DESCRIPTION OF THE TASK: Turn these lines into a Markdown table with two columns, "No." for the row number and "Line" for the text of each line. Leave out the blank lines.

Lines for pointing to words and elements:
────

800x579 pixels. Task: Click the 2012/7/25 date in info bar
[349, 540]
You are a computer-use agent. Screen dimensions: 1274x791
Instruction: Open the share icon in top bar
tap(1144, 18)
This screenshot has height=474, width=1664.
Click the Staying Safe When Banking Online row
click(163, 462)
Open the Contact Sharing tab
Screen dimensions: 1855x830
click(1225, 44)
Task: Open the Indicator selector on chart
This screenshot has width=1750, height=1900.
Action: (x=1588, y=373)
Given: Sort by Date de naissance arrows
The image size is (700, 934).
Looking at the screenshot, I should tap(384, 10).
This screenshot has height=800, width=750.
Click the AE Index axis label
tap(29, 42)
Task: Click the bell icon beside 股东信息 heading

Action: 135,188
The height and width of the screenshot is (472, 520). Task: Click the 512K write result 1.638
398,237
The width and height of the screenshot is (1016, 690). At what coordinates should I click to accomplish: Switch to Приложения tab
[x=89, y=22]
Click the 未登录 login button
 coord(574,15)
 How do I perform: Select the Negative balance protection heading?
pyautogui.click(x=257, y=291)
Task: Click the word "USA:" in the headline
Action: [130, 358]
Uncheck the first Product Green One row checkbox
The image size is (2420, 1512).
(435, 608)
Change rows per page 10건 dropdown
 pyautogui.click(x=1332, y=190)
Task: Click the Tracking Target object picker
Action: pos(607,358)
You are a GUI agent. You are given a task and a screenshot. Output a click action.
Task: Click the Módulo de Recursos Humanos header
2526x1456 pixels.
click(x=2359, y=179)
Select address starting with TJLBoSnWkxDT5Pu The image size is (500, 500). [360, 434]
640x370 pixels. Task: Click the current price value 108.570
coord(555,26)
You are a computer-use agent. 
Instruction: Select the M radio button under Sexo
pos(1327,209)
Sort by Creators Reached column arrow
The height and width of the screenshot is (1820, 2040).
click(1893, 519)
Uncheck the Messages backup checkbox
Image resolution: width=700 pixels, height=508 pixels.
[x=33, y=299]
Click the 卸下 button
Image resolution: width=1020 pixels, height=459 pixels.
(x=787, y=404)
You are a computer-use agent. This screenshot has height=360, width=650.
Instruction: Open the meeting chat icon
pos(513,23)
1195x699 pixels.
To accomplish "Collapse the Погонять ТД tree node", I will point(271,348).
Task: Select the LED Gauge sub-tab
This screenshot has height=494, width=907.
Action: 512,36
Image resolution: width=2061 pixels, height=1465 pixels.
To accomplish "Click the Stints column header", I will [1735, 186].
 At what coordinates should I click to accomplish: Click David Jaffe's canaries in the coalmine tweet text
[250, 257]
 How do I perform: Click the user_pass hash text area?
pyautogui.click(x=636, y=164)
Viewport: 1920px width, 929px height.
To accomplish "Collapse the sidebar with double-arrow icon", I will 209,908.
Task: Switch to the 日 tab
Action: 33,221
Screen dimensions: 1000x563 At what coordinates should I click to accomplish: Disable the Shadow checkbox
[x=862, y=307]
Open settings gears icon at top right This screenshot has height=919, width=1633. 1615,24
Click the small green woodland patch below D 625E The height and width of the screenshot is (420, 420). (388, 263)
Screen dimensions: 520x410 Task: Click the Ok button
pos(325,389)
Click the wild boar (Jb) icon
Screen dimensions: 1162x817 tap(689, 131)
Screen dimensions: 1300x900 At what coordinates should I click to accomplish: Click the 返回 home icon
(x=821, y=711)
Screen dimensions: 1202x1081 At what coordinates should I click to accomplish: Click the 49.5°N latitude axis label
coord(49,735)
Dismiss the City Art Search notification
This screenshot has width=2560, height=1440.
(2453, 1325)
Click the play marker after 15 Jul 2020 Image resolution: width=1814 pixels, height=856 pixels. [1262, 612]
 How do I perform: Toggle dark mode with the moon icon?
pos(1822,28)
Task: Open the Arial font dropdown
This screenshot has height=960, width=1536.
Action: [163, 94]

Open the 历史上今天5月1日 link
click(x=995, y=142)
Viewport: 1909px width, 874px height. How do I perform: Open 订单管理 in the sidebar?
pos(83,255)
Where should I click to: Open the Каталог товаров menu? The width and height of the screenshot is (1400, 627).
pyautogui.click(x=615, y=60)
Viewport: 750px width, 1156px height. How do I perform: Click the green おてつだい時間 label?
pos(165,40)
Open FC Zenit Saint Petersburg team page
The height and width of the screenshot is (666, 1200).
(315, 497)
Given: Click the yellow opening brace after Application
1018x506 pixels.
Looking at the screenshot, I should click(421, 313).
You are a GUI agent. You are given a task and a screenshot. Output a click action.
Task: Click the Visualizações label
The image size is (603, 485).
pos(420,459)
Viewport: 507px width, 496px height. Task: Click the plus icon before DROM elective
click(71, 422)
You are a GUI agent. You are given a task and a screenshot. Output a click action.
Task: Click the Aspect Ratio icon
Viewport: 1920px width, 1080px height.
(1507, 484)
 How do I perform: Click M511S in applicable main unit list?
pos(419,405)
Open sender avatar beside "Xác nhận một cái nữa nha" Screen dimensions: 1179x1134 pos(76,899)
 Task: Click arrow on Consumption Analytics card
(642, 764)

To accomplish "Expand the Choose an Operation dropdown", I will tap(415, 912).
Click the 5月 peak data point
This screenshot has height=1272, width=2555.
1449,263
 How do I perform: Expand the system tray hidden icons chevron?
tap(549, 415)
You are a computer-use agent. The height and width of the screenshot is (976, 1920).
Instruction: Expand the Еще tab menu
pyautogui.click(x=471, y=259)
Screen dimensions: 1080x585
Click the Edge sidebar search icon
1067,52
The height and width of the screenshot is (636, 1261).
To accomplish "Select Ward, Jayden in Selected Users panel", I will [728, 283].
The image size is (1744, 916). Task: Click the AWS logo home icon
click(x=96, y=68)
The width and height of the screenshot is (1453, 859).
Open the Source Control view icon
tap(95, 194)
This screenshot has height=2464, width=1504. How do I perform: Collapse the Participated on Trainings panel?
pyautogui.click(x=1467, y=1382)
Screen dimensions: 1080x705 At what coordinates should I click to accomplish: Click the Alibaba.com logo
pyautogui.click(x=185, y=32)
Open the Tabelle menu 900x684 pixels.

────

TASK RESULT:
| No. | Line |
|---|---|
| 1 | 800x579 pixels. Task: Click the 2012/7/25 date in info bar |
| 2 | [349, 540] |
| 3 | You are a computer-use agent. Screen dimensions: 1274x791 |
| 4 | Instruction: Open the share icon in top bar |
| 5 | tap(1144, 18) |
| 6 | This screenshot has height=474, width=1664. |
| 7 | Click the Staying Safe When Banking Online row |
| 8 | click(163, 462) |
| 9 | Open the Contact Sharing tab |
| 10 | Screen dimensions: 1855x830 |
| 11 | click(1225, 44) |
| 12 | Task: Open the Indicator selector on chart |
| 13 | This screenshot has width=1750, height=1900. |
| 14 | Action: (x=1588, y=373) |
| 15 | Given: Sort by Date de naissance arrows |
| 16 | The image size is (700, 934). |
| 17 | Looking at the screenshot, I should tap(384, 10). |
| 18 | This screenshot has height=800, width=750. |
| 19 | Click the AE Index axis label |
| 20 | tap(29, 42) |
| 21 | Task: Click the bell icon beside 股东信息 heading |
| 22 | Action: 135,188 |
| 23 | The height and width of the screenshot is (472, 520). Task: Click the 512K write result 1.638 |
| 24 | 398,237 |
| 25 | The width and height of the screenshot is (1016, 690). At what coordinates should I click to accomplish: Switch to Приложения tab |
| 26 | [x=89, y=22] |
| 27 | Click the 未登录 login button |
| 28 |  coord(574,15) |
| 29 |  How do I perform: Select the Negative balance protection heading? |
| 30 | pyautogui.click(x=257, y=291) |
| 31 | Task: Click the word "USA:" in the headline |
| 32 | Action: [130, 358] |
| 33 | Uncheck the first Product Green One row checkbox |
| 34 | The image size is (2420, 1512). |
| 35 | (435, 608) |
| 36 | Change rows per page 10건 dropdown |
| 37 |  pyautogui.click(x=1332, y=190) |
| 38 | Task: Click the Tracking Target object picker |
| 39 | Action: pos(607,358) |
| 40 | You are a GUI agent. You are given a task and a screenshot. Output a click action. |
| 41 | Task: Click the Módulo de Recursos Humanos header |
| 42 | 2526x1456 pixels. |
| 43 | click(x=2359, y=179) |
| 44 | Select address starting with TJLBoSnWkxDT5Pu The image size is (500, 500). [360, 434] |
| 45 | 640x370 pixels. Task: Click the current price value 108.570 |
| 46 | coord(555,26) |
| 47 | You are a computer-use agent.  |
| 48 | Instruction: Select the M radio button under Sexo |
| 49 | pos(1327,209) |
| 50 | Sort by Creators Reached column arrow |
| 51 | The height and width of the screenshot is (1820, 2040). |
| 52 | click(1893, 519) |
| 53 | Uncheck the Messages backup checkbox |
| 54 | Image resolution: width=700 pixels, height=508 pixels. |
| 55 | [x=33, y=299] |
| 56 | Click the 卸下 button |
| 57 | Image resolution: width=1020 pixels, height=459 pixels. |
| 58 | (x=787, y=404) |
| 59 | You are a computer-use agent. This screenshot has height=360, width=650. |
| 60 | Instruction: Open the meeting chat icon |
| 61 | pos(513,23) |
| 62 | 1195x699 pixels. |
| 63 | To accomplish "Collapse the Погонять ТД tree node", I will point(271,348). |
| 64 | Task: Select the LED Gauge sub-tab |
| 65 | This screenshot has height=494, width=907. |
| 66 | Action: 512,36 |
| 67 | Image resolution: width=2061 pixels, height=1465 pixels. |
| 68 | To accomplish "Click the Stints column header", I will [1735, 186]. |
| 69 |  At what coordinates should I click to accomplish: Click David Jaffe's canaries in the coalmine tweet text |
| 70 | [250, 257] |
| 71 |  How do I perform: Click the user_pass hash text area? |
| 72 | pyautogui.click(x=636, y=164) |
| 73 | Viewport: 1920px width, 929px height. |
| 74 | To accomplish "Collapse the sidebar with double-arrow icon", I will 209,908. |
| 75 | Task: Switch to the 日 tab |
| 76 | Action: 33,221 |
| 77 | Screen dimensions: 1000x563 At what coordinates should I click to accomplish: Disable the Shadow checkbox |
| 78 | [x=862, y=307] |
| 79 | Open settings gears icon at top right This screenshot has height=919, width=1633. 1615,24 |
| 80 | Click the small green woodland patch below D 625E The height and width of the screenshot is (420, 420). (388, 263) |
| 81 | Screen dimensions: 520x410 Task: Click the Ok button |
| 82 | pos(325,389) |
| 83 | Click the wild boar (Jb) icon |
| 84 | Screen dimensions: 1162x817 tap(689, 131) |
| 85 | Screen dimensions: 1300x900 At what coordinates should I click to accomplish: Click the 返回 home icon |
| 86 | (x=821, y=711) |
| 87 | Screen dimensions: 1202x1081 At what coordinates should I click to accomplish: Click the 49.5°N latitude axis label |
| 88 | coord(49,735) |
| 89 | Dismiss the City Art Search notification |
| 90 | This screenshot has width=2560, height=1440. |
| 91 | (2453, 1325) |
| 92 | Click the play marker after 15 Jul 2020 Image resolution: width=1814 pixels, height=856 pixels. [1262, 612] |
| 93 |  How do I perform: Toggle dark mode with the moon icon? |
| 94 | pos(1822,28) |
| 95 | Task: Open the Arial font dropdown |
| 96 | This screenshot has height=960, width=1536. |
| 97 | Action: [163, 94] |
| 98 | Open the 历史上今天5月1日 link |
| 99 | click(x=995, y=142) |
| 100 | Viewport: 1909px width, 874px height. How do I perform: Open 订单管理 in the sidebar? |
| 101 | pos(83,255) |
| 102 | Where should I click to: Open the Каталог товаров menu? The width and height of the screenshot is (1400, 627). |
| 103 | pyautogui.click(x=615, y=60) |
| 104 | Viewport: 750px width, 1156px height. How do I perform: Click the green おてつだい時間 label? |
| 105 | pos(165,40) |
| 106 | Open FC Zenit Saint Petersburg team page |
| 107 | The height and width of the screenshot is (666, 1200). |
| 108 | (315, 497) |
| 109 | Given: Click the yellow opening brace after Application |
| 110 | 1018x506 pixels. |
| 111 | Looking at the screenshot, I should click(421, 313). |
| 112 | You are a GUI agent. You are given a task and a screenshot. Output a click action. |
| 113 | Task: Click the Visualizações label |
| 114 | The image size is (603, 485). |
| 115 | pos(420,459) |
| 116 | Viewport: 507px width, 496px height. Task: Click the plus icon before DROM elective |
| 117 | click(71, 422) |
| 118 | You are a GUI agent. You are given a task and a screenshot. Output a click action. |
| 119 | Task: Click the Aspect Ratio icon |
| 120 | Viewport: 1920px width, 1080px height. |
| 121 | (1507, 484) |
| 122 |  How do I perform: Click M511S in applicable main unit list? |
| 123 | pos(419,405) |
| 124 | Open sender avatar beside "Xác nhận một cái nữa nha" Screen dimensions: 1179x1134 pos(76,899) |
| 125 |  Task: Click arrow on Consumption Analytics card |
| 126 | (642, 764) |
| 127 | To accomplish "Expand the Choose an Operation dropdown", I will tap(415, 912). |
| 128 | Click the 5月 peak data point |
| 129 | This screenshot has height=1272, width=2555. |
| 130 | 1449,263 |
| 131 |  How do I perform: Expand the system tray hidden icons chevron? |
| 132 | tap(549, 415) |
| 133 | You are a computer-use agent. The height and width of the screenshot is (976, 1920). |
| 134 | Instruction: Expand the Еще tab menu |
| 135 | pyautogui.click(x=471, y=259) |
| 136 | Screen dimensions: 1080x585 |
| 137 | Click the Edge sidebar search icon |
| 138 | 1067,52 |
| 139 | The height and width of the screenshot is (636, 1261). |
| 140 | To accomplish "Select Ward, Jayden in Selected Users panel", I will [728, 283]. |
| 141 | The image size is (1744, 916). Task: Click the AWS logo home icon |
| 142 | click(x=96, y=68) |
| 143 | The width and height of the screenshot is (1453, 859). |
| 144 | Open the Source Control view icon |
| 145 | tap(95, 194) |
| 146 | This screenshot has height=2464, width=1504. How do I perform: Collapse the Participated on Trainings panel? |
| 147 | pyautogui.click(x=1467, y=1382) |
| 148 | Screen dimensions: 1080x705 At what coordinates should I click to accomplish: Click the Alibaba.com logo |
| 149 | pyautogui.click(x=185, y=32) |
| 150 | Open the Tabelle menu 900x684 pixels. |